A staggering 43 percent of kids have admitted to being cyberbullied and this number is increasing at a rapid rate. In too many cases cyberbullying has resulted in a child taking their own life. Those cyberbullying do not realize that their words can be extremely hurtful to another since they are not watching the reaction of the bully victim after they read their message. It is important to teach kids how to use online tools responsibly and encourage the emotional connect to those they interact with online. Be sure that privacy settings on all of their accounts are set appropriately and passively monitor when applicable. It is important to allow kids to keep their freedom, but it is also important for family members to still remember it is their job to parent.
Of 4 -12 year olds 50 percent own a cell phone with texting capabilities. It is a family's decision if they think that their child is responsible enough to have a cell phone, let alone a cell phone with texting abilities, but it is also a family's responsibility to teach them how to use it appropriately. In a poll, 52 percent of young girls said that pressure from a guy were the reasons for sending a suggestive message or image. Not only has sexting increased in the last years, but so has the punishment tied to it. Many states now consider sexting, where a minor is involved, an offense that can result in having to register as a sex offender.A good texting start for your grandkids would be to use WebTexting. They can be setup on a filtering system that allows text messages to be sent from an online account to any phone. The back and forth conversation does not appear any different on a cell phone then a traditional text-to-text conversation.

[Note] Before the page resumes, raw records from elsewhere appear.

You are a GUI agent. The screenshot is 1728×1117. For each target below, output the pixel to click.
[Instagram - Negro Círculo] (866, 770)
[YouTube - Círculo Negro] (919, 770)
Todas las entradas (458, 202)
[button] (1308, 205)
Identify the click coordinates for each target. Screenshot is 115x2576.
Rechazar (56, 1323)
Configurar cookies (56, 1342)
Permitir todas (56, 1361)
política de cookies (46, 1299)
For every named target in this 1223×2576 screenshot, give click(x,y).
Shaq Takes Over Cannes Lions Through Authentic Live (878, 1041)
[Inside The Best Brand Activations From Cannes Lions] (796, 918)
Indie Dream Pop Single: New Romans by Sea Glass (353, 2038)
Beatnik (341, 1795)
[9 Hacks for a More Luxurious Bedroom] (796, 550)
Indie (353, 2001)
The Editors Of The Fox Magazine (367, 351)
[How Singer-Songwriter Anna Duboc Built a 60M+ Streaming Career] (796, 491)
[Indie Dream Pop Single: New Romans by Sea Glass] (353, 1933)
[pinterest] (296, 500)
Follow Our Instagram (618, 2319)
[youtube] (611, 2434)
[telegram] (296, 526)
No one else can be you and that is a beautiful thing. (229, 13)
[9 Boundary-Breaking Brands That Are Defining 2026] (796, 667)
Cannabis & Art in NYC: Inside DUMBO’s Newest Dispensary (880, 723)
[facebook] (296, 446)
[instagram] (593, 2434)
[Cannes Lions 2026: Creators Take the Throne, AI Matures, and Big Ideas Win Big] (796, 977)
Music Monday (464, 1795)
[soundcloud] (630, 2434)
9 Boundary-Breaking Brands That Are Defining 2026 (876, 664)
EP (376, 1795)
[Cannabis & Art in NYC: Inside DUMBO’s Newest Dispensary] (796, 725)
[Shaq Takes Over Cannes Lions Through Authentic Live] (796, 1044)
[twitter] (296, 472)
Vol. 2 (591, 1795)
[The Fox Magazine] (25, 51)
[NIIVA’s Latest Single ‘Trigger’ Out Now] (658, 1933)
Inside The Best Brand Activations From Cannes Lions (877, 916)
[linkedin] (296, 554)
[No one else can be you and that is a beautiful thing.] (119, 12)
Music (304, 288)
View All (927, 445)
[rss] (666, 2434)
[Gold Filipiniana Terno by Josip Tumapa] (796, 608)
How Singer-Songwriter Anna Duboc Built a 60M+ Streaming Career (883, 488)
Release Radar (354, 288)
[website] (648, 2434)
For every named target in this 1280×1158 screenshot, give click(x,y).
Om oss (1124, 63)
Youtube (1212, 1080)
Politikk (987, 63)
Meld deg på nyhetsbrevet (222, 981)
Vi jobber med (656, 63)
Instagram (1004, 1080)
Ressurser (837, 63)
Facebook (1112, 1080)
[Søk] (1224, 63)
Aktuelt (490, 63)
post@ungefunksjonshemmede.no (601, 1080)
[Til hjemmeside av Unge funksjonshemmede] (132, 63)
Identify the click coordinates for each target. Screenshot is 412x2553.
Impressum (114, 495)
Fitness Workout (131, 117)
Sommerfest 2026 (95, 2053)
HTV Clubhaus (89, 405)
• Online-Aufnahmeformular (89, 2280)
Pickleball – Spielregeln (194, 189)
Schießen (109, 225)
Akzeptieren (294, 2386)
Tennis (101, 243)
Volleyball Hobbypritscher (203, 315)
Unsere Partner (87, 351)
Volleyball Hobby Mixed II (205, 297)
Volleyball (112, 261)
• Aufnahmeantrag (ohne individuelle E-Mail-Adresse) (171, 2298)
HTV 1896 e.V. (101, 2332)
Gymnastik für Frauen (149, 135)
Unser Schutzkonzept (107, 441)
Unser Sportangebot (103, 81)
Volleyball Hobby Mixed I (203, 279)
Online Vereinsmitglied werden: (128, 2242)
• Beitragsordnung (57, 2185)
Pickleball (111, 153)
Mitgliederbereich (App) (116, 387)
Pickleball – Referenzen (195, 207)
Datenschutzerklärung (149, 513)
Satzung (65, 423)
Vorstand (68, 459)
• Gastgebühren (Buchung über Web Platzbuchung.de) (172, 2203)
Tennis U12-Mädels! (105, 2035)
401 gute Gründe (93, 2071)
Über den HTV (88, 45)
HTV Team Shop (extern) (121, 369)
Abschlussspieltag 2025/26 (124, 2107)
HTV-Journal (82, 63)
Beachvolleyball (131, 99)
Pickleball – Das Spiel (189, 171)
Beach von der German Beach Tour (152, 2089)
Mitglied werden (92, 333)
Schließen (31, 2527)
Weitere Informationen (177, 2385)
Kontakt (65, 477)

It will be passively monitored and once they prove they can send messages appropriately upgrade them to that cell phone with the texting capabilities they've been asking for.
We've all watched to Catch a Predator and been in shock about what's going on, but always saying in the back of our head "my kid would never do that". Every parent's motto is better safe than sorry and that same motto should be carried through to the online world. Make sure your grandkids are only talking to contacts that are known to the family. There are so many ways for fake profiles to be-friend your grandkids and start chatting with them through instant messenger or even worse video chat applications. It is frightening to think a stranger across the world could be having a face to face conversation with your grandkid via video camera on their computer. In a poll done by the Girl Scouts 30 percent of young girls said they had been sexually harassed in a chat room. It is vital to keep this type of contact non-existent so that your grandchild can have an age appropriate interaction while online. It is important for kids to be able to marvel in the wonders that the Internet provides, but always remember once something has been seen or read it can never be undone.
Of the kids who have been cyberbullied, seen inappropriate content in an online message, or have been approached by online predators 58 percent did not tell their parents about the incident out of fear of having their access to technology taken away. Your grandkids should be brought into the online world in a safe environment and be constantly re-assured that the lines of communication are open between them and their parents, or grandparents. Look for the product that has filtering tools, approved contact lists, age appropriate games, and etc for their first online experience. When kids are taught to ride a bike you simply don't throw them on and tell them to peddle; you supply them with helmets, elbow pads, and training wheels. The online world can be just as dangerous, if not more, as a fall on a bike. As a grandparent make sure that they are well protected and put the online wheels on your grandkid today.